They say, “An apple a day keeps the doctor away.” While apples have many health benefits, I sometimes think the saying should be changed to, “A banana a day keeps the doctor away.” As most of you already know, bananas are an excellent source of potassium, a mineral that is essential for proper nerve and muscle function. It is possible to get sufficient potassium from a healthy diet, but for various reasons, many people do not consume enough of this important nutrient.
How Potassium Functions in the Body
Potassium is an electrolyte, or a substance that conducts electricity. Your body needs a proper balance of electrolytes so cells can send messages controlling nerve impulses, heart function, fluid balance and muscle coordination.
It is your kidneys’ job to keep the electrolyte concentration in your blood in balance by filtering any excess electrolytes out of the body through urination. Your kidneys work to keep the balance when you lose electrolytes through other means, such as sweating. This is why sports drinks tout their high electrolyte content. Athletes or those who do intense workouts can keep potassium levels balanced with the help of these drinks.
As may have already guessed, impaired kidney function can result in low levels of potassium, but often other factors are to blame. Diuretics, which cause the body to shed fluids, may reduce potassium levels. Severe vomiting or diarrhea due to illness may cause dehydration and loss of potassium. People who suffer from eating disorders may have low potassium levels due to malnutrition, vomiting or abuse of laxatives.
Some drugs may deplete potassium levels. The arthritis medication, Prednisone or other corticosteroids, sometimes have this side effect. It is often not severe enough to cause symptoms, though some people may experience muscle weakness. The heart medication Digoxin, on the other hand, has been known to cause cardiac disturbances due to low potassium.
Fighting the Effects of Low Potassium
Often, you will not experience symptoms of low potassium unless your blood levels are very low. Muscle weakness, constipation and fatigue are the most common signs that you may not be getting enough. You may also experience cramps and your reflexes may be slowed slightly. In extreme cases, abnormal heart rhythms may occur. If you have reason to suspect a potassium deficiency, tell your doctor. He or she can examine your blood, test your reflexes or check your heart function with an electrocardiogram (EKG or ECG).

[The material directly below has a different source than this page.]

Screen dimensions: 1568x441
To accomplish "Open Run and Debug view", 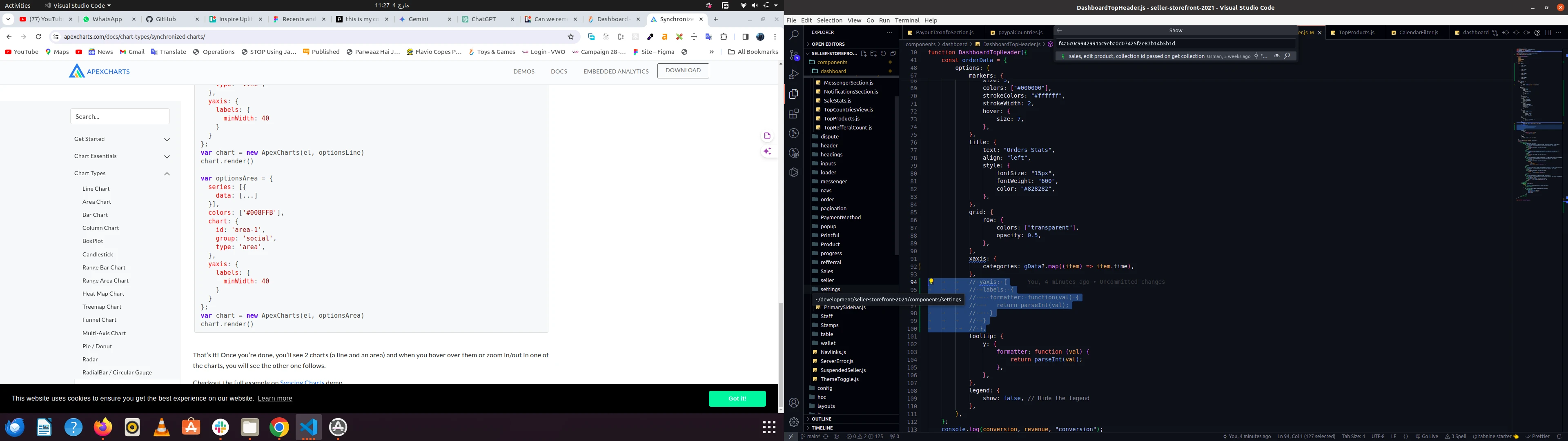I will pos(794,74).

From there, you and your doctor can develop an alternate treatment plan that does not affect potassium levels.
There are several solutions you can use to ensure your body has the potassium it needs to be healthy. If your diet is high in processed food, be sure to add a serving of fruit or vegetables to every meal. The ones highest in potassium are potatoes, avocadoes, tomatoes, spinach, peas, beans, strawberries, oranges (both whole and juice), dried fruit and of course bananas. Take a high quality multi-vitamin to fill in any nutritional gaps as well.
Your doctor may recommend a separate potassium supplement if levels are extremely low. Follow the recommended dose, since it is possible to consume too much of this mineral. The USDA recommends 4,700 milligrams of potassium per day for good health. Getting enough potassium, whether through diet or supplements can also help your heart. In one study, people with high blood pressure who took potassium supplements saw an 8 point drop in systolic blood pressure.
If you suffer from low potassium, your condition can often be treated with great success. Work with your doctor to establish the cause and develop an effective treatment. Meanwhile, eating a diet rich in natural foods will go a long way to restoring potassium levels and keeping your cells active and healthy.